The government's stance is causing unrest even within its own ranks. A former Croatian police officer told SPIEGEL and its research partners Lighthouse Reports, ARD and SRF that he had been banned from preparing official reports on the detention of migrants. "Every time I tried to do that, my boss got very angry," says the man, who wants to remain anonymous for fear of reprisals. However, unofficial notebooks with details of the clandestine operations are in several police stations.

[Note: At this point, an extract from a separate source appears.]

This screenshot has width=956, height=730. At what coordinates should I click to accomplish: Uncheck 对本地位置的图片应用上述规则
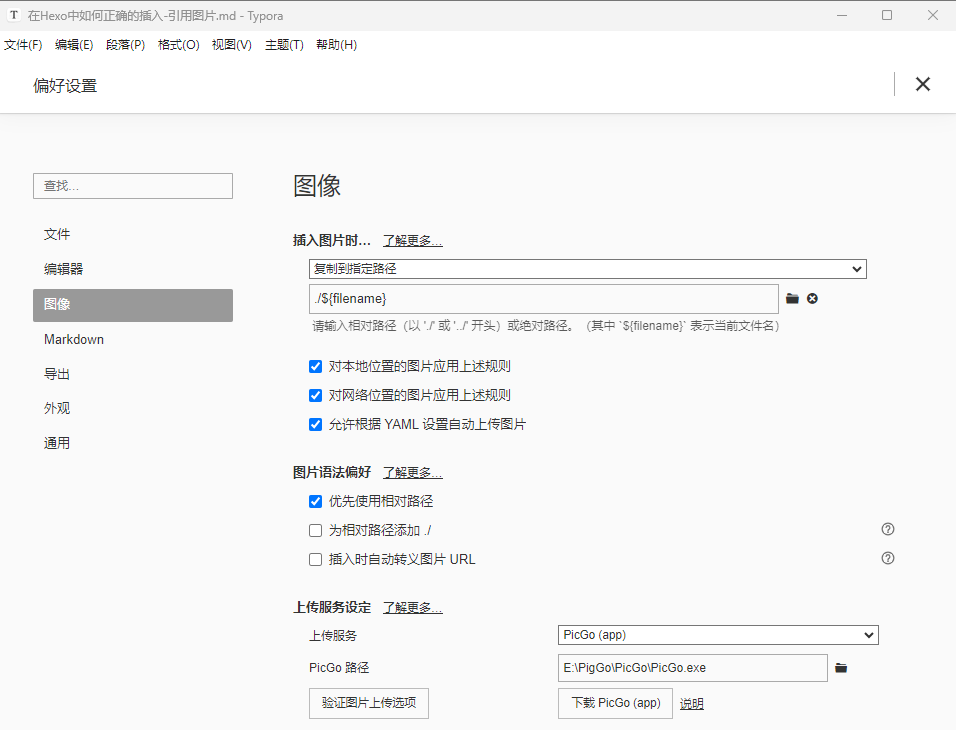tap(316, 367)
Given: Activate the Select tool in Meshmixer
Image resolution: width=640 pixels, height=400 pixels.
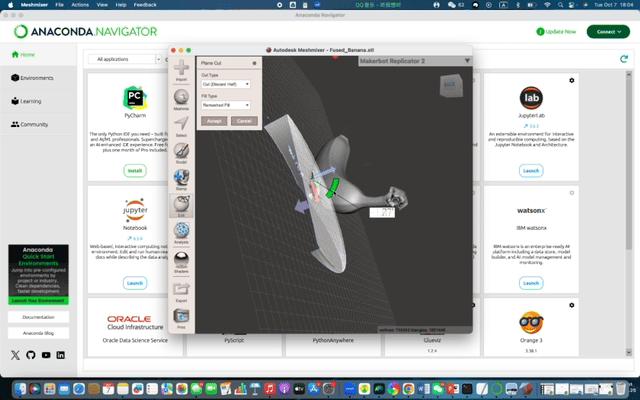Looking at the screenshot, I should pyautogui.click(x=181, y=126).
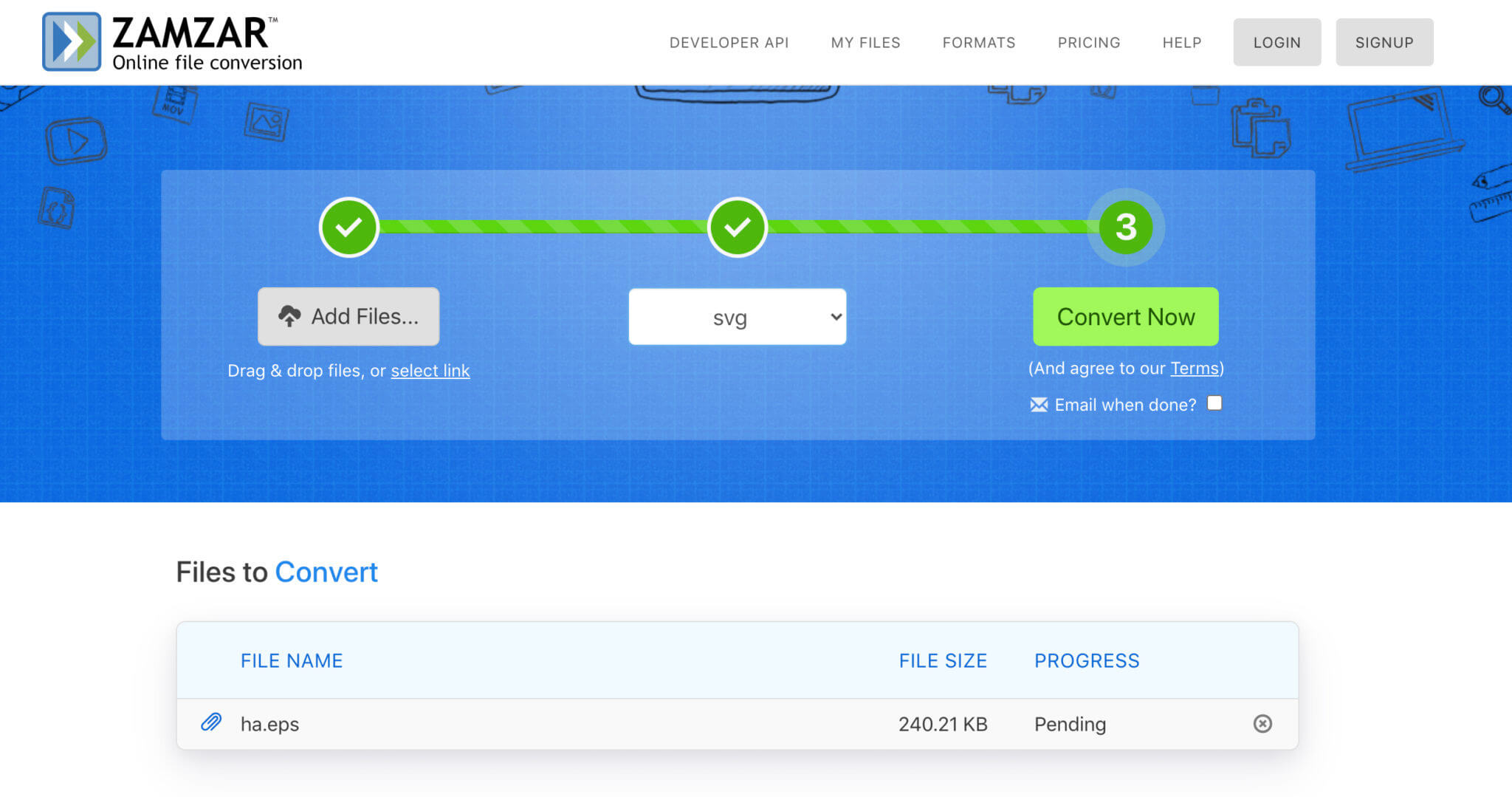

Another official confirmed that the Ministry of the Interior was informed of the pushbacks daily through unofficial channels.

The fact that not only the media and NGOs denounce the violent pushbacks, but also the Council of Europe is a problem for the Croatian government.

Croatia has been a member of the EU since 2013 and is determined to become a member of the Schengen area.

France supports the country in this, the illegal pushbacks obviously do not bother President Emmanuel Macron.

Will the traffic light prevent Croatia's entry into Schengen?

The new German government might see it differently.

In the coalition agreement, the traffic light parties warn Croatia indirectly: When expanding the Schengen area, they want to "pay special attention to compliance with the rule of law and humanitarian standards." The decision to admit Croatia to the Schengen area must be made unanimously.

A German veto would mean the end of Croatian plans.

This is probably one of the reasons why Croatia tried for months to prevent the report of the Anti-Torture Committee from being published.

According to the rules of the Council of Europe, Croatia has to consent to the publication.

This is a matter of course among EU countries.

In recent years, autocratically governed states such as Turkey and Russia in particular have prevented critical reports.

more on the subject

  • Access to asylum procedures: Europe is about to abolish refugee protectionA comment by Steffen Lüdke

  • Exclusive videos and insider reports: The shadow army that beats refugees from the EU

  • Secretly recorded pushback videos: Croatian police illegally deport babies, pregnant women and children with disabilitiesBy Steffen Lüdke and Nicole Vögele

The fact that the Anti-Torture Committee was finally able to publish the report is due to a negligence.

The State Secretary of the Croatian Ministry of Interior commented on the investigation in a letter to an NGO, which was subsequently quoted in the Croatian media.

In doing so, it violated the regulations of the Council of Europe - and enabled the committee to publish it.

Despite public pressure, the Croatian authorities appear to be continuing as before.

Residents of the border area and refugees reported to SPIEGEL that the pushbacks were still taking place.

Afghan refugees tell of blows and kicks.

And the anti-torture committee also draws a sobering conclusion.

Reports of serious abuse were also received after the visit.